MMaddoxx 01-07-2012 09:43 AM

Those Vi hints are useful. Thank you. I take on board yr comments about versioning. I'm not sure right now I can steepen my learning curve still more, though. (it's been a tough day) which would you recommend more specifically?


I've just checked out the users on this machine. Today it's been me and my supe, running an overnight job. My understanding might be awry here, but he's using tools from /usr/local/, & reading & wrting from /mnt/; my files were in my /home area; aren't these devices likely to be mapped (?assigned .. sorry not sure of terminology) to different partitions? And hence the space my unintentional delete 'freed' up might not necessarily have been written over already?


Or should I just give up (as advised)? That's a heck of a way to start a New Year, though, especially if I mean to go on as I started!

More positively, is a 'dd' backup of the /home partition something I can do without root access? How would I determine whihc partition hosts /home? Or is this something I need to ask my supe to do?

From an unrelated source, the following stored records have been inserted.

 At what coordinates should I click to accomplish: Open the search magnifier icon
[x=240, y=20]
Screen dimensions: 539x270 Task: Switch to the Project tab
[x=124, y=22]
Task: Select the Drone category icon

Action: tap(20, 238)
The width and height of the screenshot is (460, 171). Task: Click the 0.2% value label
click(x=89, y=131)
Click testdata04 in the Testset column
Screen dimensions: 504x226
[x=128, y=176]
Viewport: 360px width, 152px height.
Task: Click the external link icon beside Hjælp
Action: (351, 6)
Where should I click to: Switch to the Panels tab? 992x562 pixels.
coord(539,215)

Thanks for your input. It's easy to recognise expertise when it's offered.

M

unSpawn 01-07-2012 12:03 PM

Quote:

Originally Posted by MMaddoxx (Post 4568807)
I'm not sure right now I can steepen my learning curve still more, though. (it's been a tough day) which would you recommend more specifically?

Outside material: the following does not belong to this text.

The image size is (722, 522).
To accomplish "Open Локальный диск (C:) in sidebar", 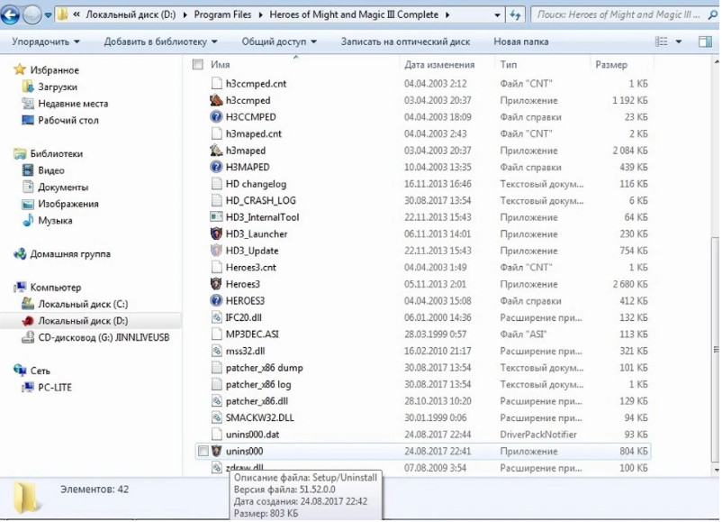I will pyautogui.click(x=83, y=304).
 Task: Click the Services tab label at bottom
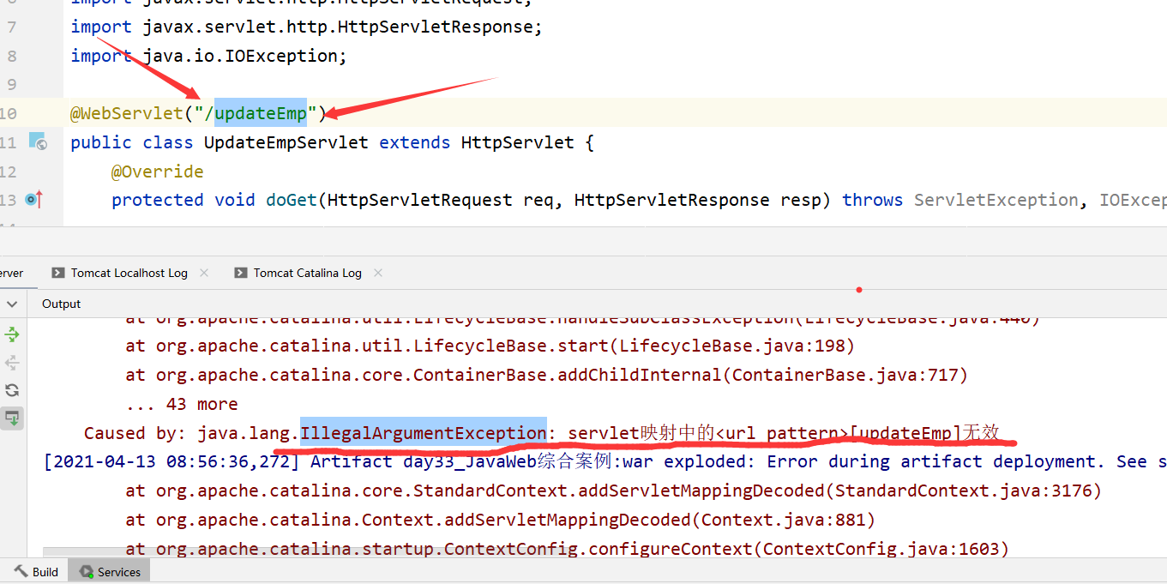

After all these years I still use RCS for logging local configuration file changes and CVS for remote work (SourceForge). For both you basically need to know only two commands: check in ('ci') and check out ('co'). If that looks interesting have a look at say
http://linuxdevcenter.com/pub/a/linu...cvs_intro.html
http://mongers.org/cvs
http://cvsbook.red-bean.com/cvsbook.html
...or your choice of hits using your favorite search engine with a phrase like "introduction to using CVS".


Quote:

Originally Posted by MMaddoxx (Post 4568807)
I've just checked out the users on this machine. Today it's been me and my supe, running an overnight job. My understanding might be awry here, but he's using tools from /usr/local/, & reading & wrting from /mnt/; my files were in my /home area; aren't these devices likely to be mapped (?assigned .. sorry not sure of terminology) to different partitions? And hence the space my unintentional delete 'freed' up might not necessarily have been written over already? Or should I just give up (as advised)? That's a heck of a way to start a New Year, though, especially if I mean to go on as I started! More positively, is a 'dd' backup of the /home partition something I can do without root access? How would I determine whihc partition hosts /home? Or is this something I need to ask my supe to do?

If the deletion happened today or yesterday and no process has written to /home (the system updating user and group quotas, an MTA delivering email locally if no /var/spool/mail is used, users transferring files over FTP, logging in and out of their account or running cron jobs are just some examples and even then what you call /home may be a NFS share) then you have slight chance. And no, unfortunately you need root rights to make a 'dd' copy of a partition. If the admin can make a backup (in its simplest form 'dd if=/dev/partitionname of=/mnt/mountpointname/filename.dd') then maybe that backup may be stored on another system, maybe one where they wouldn't mind installing and running photorec or any other tool of choice. If all of that succeeds you should hash your backup files ('sha1deep -p 1k -r /path/to/your/backup > /path/to/your/backup.sha1') so the admin can run 'sha1deep -p 1k -m backup.sha1 /path/to/recoverd/files' as that would make it easier to pinpoint fragments to share without giving you access to all files. Even still there may be unwanted data so the admin should inspect files visually before handing them over.



Quote:

Originally Posted by MMaddoxx (Post 4568807)
Thanks for your input. It's easy to recognise expertise when it's offered.

You're welcome. I'm no expert however just another average fellow Linux user.